▸ SELECTION
The Private Sector Survey on Cost Control (PSSCC), commonly referred to as the Grace Commission, was an investigation requested by United States President Ronald Reagan, authorized in  on June 30, 1982. In doing so President Reagan used the now famous phrase, "Drain the swamp".   The focus was waste and inefficiency in the US Federal government. Its head, businessman J. Peter Grace, asked the members of that commission to "Be bold and work like tireless bloodhounds, don't leave any stone unturned in your search to root out inefficiency."

Report

The Grace Commission report was presented to Congress in January 1984. The report was in depth and showed that if its recommendations were followed, $424 billion could be saved in three years, rising to $1.9 trillion per year by the year 2000. It estimated that the national debt, without these reforms, would rise to $13 trillion by the year 2000, while with the reforms they projected it would rise to only $2.5 trillion. The report's recommendations that intruded into policy were ignored by Congress, but many other efficiency recommendations were considered and some were implemented.

▸ WHAT TO WORK ON
Using the Grace Commission text, explain what accounts for the difference between the report's two projections of the national debt for the year 2000.

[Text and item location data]
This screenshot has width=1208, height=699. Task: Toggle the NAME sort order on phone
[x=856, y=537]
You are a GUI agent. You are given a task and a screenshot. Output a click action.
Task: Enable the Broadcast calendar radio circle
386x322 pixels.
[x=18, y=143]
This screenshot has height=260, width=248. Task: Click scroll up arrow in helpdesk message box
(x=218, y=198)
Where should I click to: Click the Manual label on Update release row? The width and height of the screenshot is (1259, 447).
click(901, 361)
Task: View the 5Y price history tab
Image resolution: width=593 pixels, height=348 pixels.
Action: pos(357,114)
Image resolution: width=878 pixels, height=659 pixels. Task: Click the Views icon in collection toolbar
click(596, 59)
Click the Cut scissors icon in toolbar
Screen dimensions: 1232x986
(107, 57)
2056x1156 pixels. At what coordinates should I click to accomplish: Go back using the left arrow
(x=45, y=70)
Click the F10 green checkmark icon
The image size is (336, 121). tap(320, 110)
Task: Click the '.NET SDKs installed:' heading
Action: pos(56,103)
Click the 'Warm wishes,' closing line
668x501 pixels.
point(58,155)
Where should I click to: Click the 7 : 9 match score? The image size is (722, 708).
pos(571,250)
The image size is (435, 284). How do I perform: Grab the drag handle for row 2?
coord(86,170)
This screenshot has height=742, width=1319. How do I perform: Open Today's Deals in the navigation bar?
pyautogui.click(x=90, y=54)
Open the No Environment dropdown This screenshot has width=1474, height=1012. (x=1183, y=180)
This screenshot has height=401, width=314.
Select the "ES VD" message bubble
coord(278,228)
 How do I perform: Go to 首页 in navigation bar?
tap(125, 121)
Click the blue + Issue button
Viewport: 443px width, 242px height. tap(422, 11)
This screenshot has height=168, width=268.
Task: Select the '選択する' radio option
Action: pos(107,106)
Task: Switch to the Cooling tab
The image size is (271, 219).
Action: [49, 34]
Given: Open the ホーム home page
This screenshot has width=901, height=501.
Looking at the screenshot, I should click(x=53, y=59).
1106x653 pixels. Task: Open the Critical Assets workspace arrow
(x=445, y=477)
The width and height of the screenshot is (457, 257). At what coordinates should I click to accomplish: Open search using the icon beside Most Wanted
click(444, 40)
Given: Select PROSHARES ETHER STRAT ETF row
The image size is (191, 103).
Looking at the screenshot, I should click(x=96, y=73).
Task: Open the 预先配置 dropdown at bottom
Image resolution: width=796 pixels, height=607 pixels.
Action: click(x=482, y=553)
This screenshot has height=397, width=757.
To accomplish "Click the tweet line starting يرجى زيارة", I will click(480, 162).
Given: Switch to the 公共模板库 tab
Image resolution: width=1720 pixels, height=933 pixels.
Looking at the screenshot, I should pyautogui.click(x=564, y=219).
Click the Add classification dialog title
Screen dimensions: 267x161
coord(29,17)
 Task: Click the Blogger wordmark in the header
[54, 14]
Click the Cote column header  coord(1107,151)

▸ WRITTEN SOLUTION
The difference depends on whether the report's reforms were adopted. Without them, the report estimated that the national debt would rise to $13 trillion by 2000. With them, it projected a rise to only $2.5 trillion.